• _Your instructions_:
Please recast the records between the lines holding "Click the Selection" and "This screenshot has width=1110, height=878.", inclusive, as a Markdown table with the columns Row and Line. Number each row and leave out blank lines.

-- START --

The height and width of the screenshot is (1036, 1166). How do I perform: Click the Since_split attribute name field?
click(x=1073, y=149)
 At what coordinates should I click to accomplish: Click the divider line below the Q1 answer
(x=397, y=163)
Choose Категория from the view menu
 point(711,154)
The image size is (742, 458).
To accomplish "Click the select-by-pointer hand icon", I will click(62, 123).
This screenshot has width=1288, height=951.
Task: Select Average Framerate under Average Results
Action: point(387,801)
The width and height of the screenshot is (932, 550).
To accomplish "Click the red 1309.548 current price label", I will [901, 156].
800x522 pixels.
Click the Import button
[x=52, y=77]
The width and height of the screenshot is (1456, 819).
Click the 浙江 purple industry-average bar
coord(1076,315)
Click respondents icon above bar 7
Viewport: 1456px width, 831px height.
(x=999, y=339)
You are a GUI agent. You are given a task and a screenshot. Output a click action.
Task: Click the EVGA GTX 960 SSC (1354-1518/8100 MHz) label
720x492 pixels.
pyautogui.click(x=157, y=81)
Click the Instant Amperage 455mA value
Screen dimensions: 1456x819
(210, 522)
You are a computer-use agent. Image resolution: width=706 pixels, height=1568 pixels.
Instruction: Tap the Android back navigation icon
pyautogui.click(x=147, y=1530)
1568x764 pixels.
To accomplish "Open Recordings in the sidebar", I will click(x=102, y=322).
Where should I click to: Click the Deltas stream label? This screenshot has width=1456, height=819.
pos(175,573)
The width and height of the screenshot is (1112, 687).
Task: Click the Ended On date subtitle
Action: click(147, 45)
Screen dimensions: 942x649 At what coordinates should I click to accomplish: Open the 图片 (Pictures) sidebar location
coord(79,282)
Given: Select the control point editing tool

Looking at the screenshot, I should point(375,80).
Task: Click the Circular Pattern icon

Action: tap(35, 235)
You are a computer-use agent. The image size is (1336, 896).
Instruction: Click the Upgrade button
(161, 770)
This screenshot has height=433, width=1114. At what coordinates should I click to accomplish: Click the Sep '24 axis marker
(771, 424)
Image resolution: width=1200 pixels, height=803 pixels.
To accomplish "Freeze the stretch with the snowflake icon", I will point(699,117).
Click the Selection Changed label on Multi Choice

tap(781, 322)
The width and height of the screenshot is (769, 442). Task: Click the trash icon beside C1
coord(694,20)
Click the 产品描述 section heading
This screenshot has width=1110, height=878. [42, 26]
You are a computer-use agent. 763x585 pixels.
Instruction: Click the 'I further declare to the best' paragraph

-- END --

• _Task solution_:
| Row | Line |
|---|---|
| 1 | Click the Selection Changed label on Multi Choice |
| 2 | tap(781, 322) |
| 3 | The width and height of the screenshot is (769, 442). Task: Click the trash icon beside C1 |
| 4 | coord(694,20) |
| 5 | Click the 产品描述 section heading |
| 6 | This screenshot has width=1110, height=878. [42, 26] |